* **SUPPLIED ENTRIES**
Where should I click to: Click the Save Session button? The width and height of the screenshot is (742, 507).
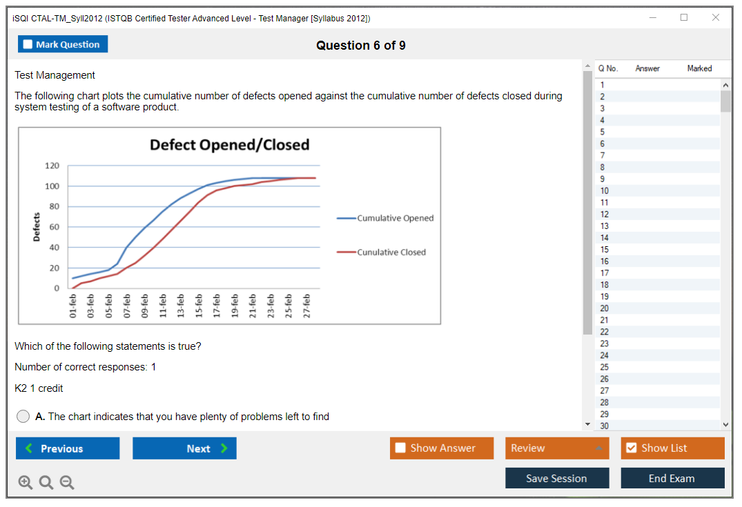[556, 478]
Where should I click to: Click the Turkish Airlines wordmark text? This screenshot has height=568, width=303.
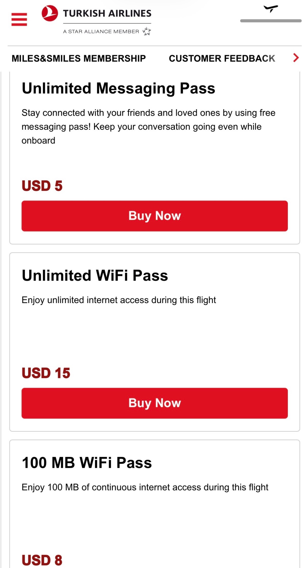107,13
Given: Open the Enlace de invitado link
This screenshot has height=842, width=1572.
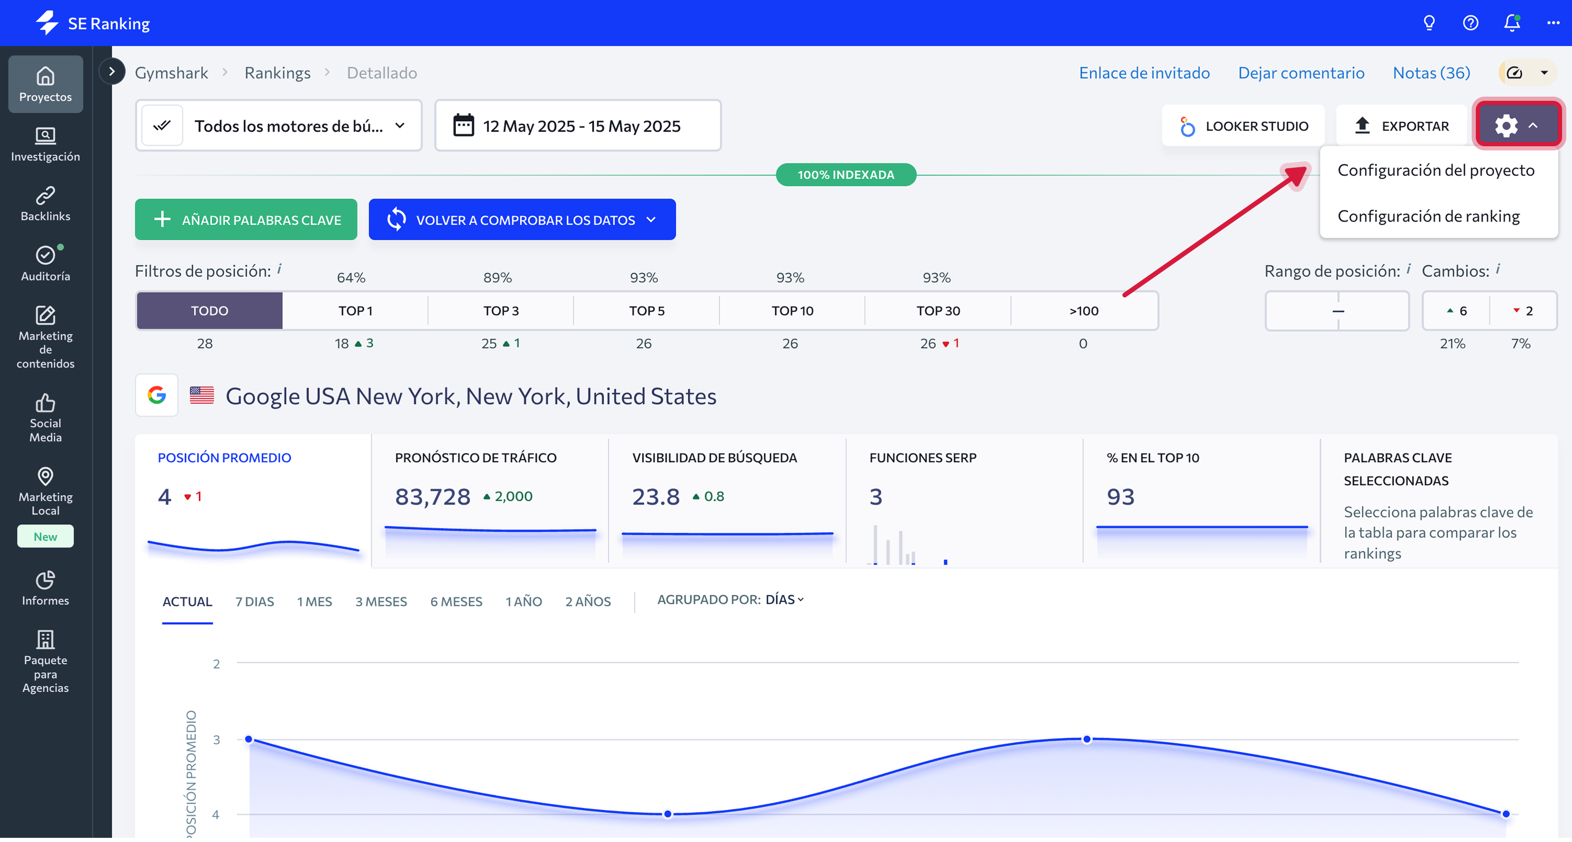Looking at the screenshot, I should (x=1144, y=73).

* **PROBLEM DESCRIPTION**
Locate every row that contains the string "Where" and copy each of those rows in full.

* **SOLUTION FOR THIS TASK**
Where should I click to: Click the Save Session button? The width and height of the screenshot is (742, 507).
Where should I click to: Click the Turkish Airlines wordmark text? This screenshot has height=568, width=303.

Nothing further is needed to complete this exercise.